■ **EXERCISE REQUIREMENTS**
Please print the data below word for word, every line of it, but omit the pictures.

■ **SUPPLIED INFORMATION**

— START —

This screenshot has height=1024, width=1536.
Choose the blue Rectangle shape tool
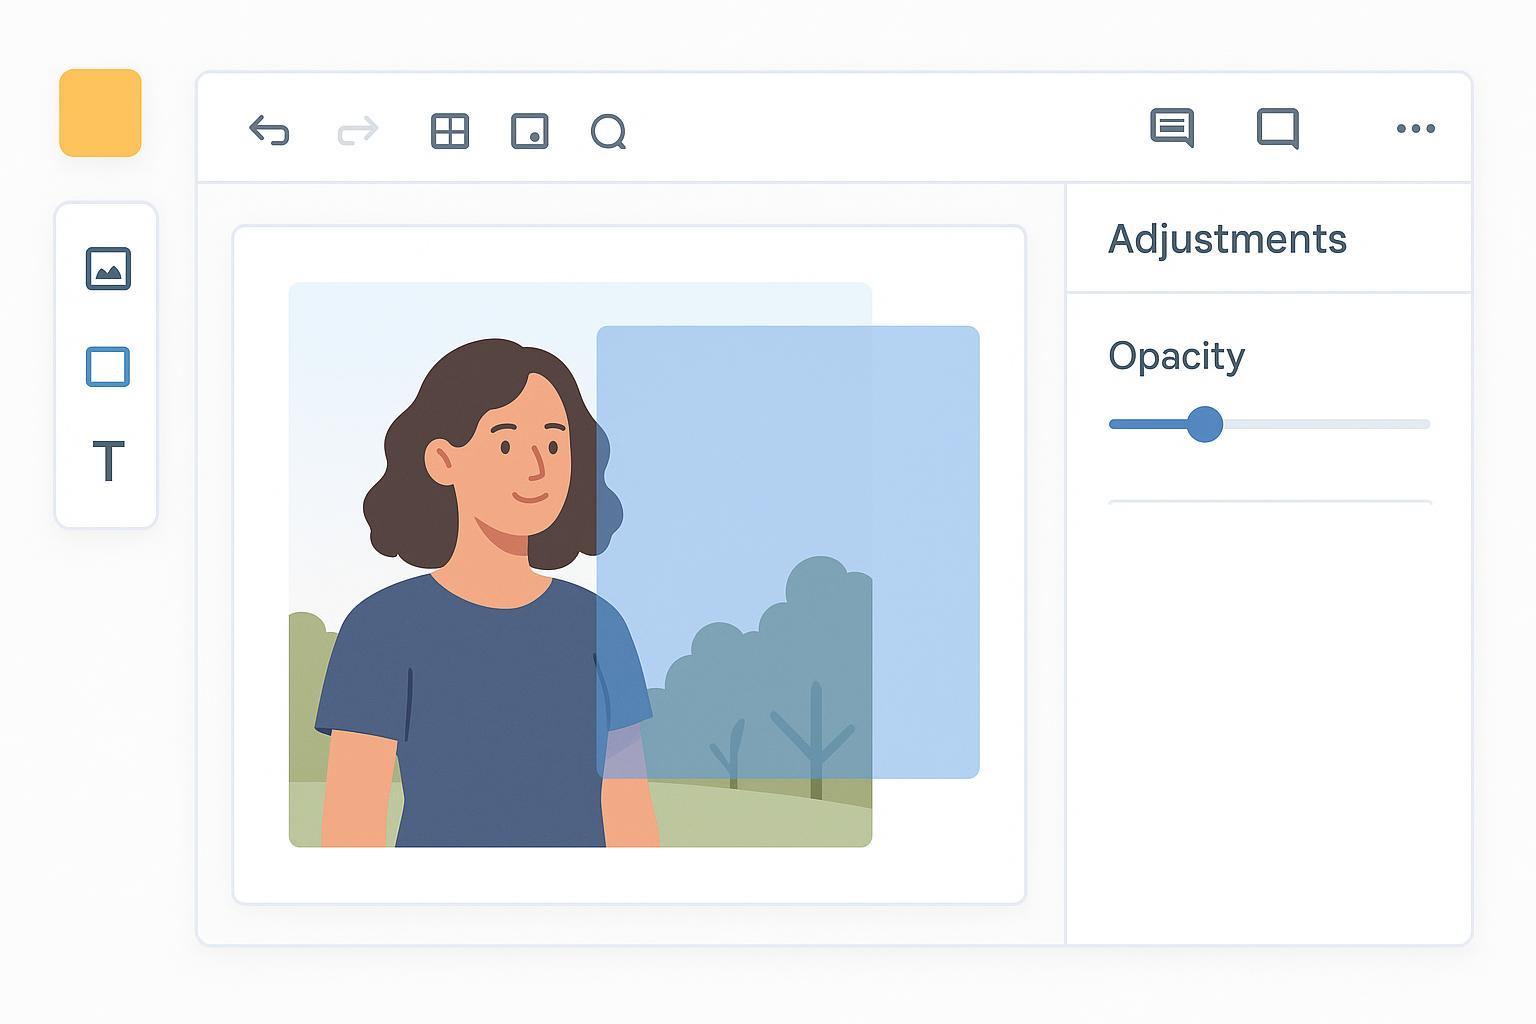tap(108, 366)
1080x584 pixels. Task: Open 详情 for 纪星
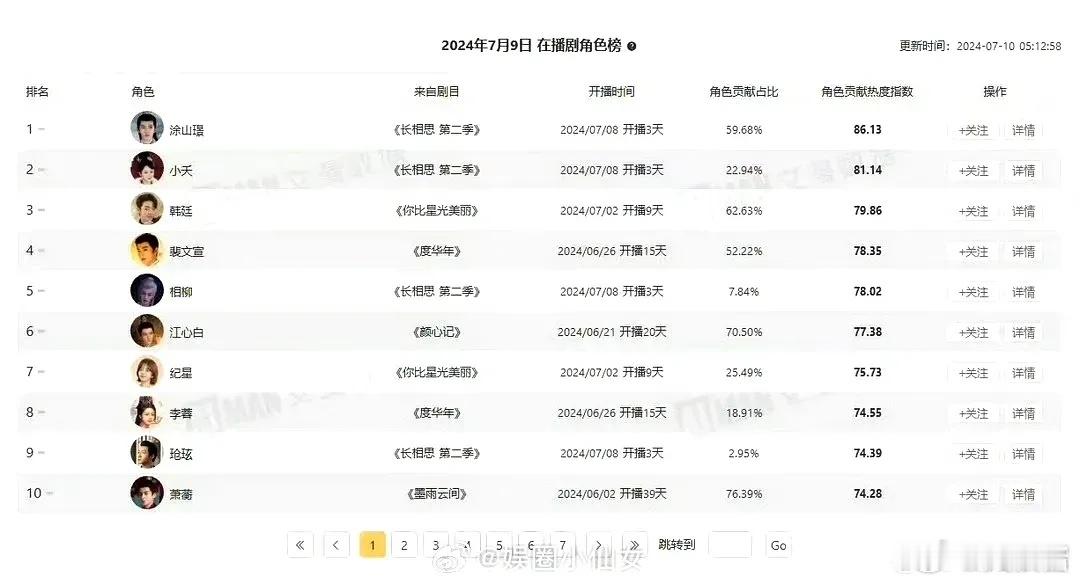click(1024, 372)
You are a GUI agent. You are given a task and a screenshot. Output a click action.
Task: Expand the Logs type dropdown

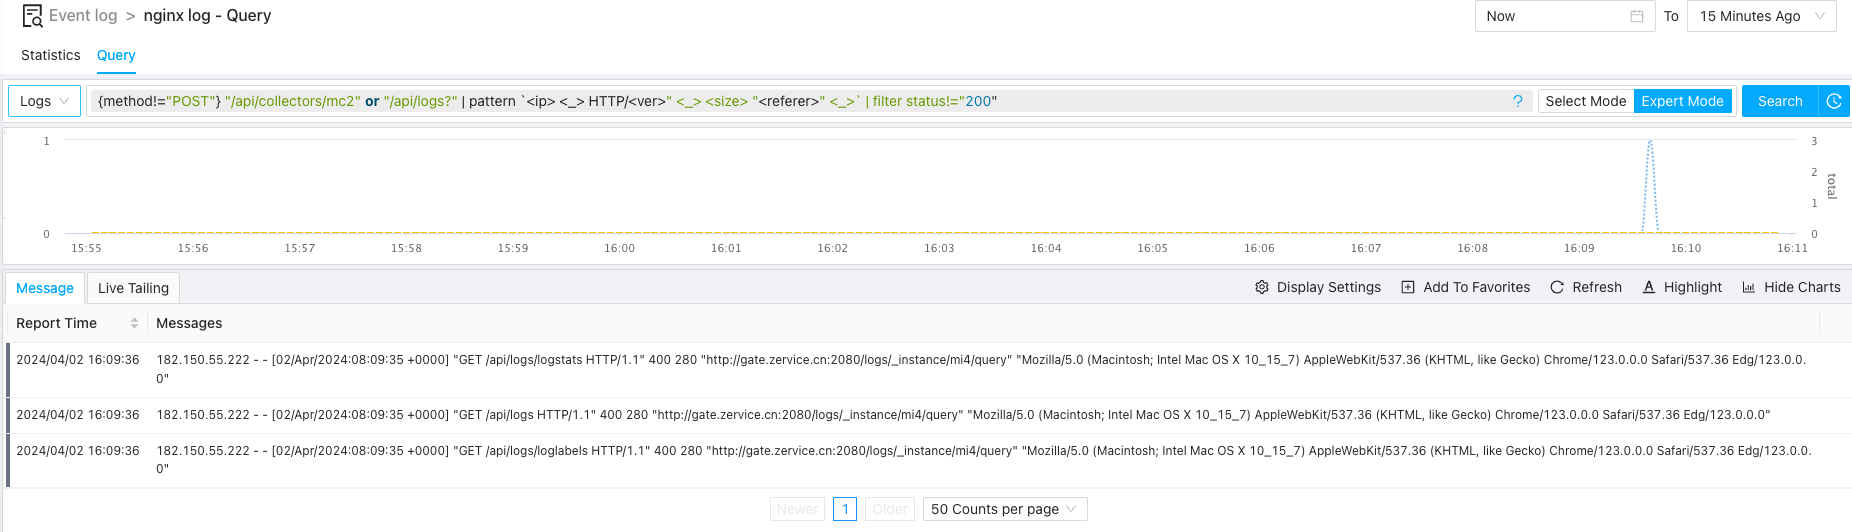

— END —

■ **FINAL RESULT**
This screenshot has height=1024, width=1536.
Choose the blue Rectangle shape tool
tap(108, 366)
1080x584 pixels. Task: Open 详情 for 纪星
click(1024, 372)
You are a GUI agent. You are given a task and a screenshot. Output a click action.
Task: Expand the Logs type dropdown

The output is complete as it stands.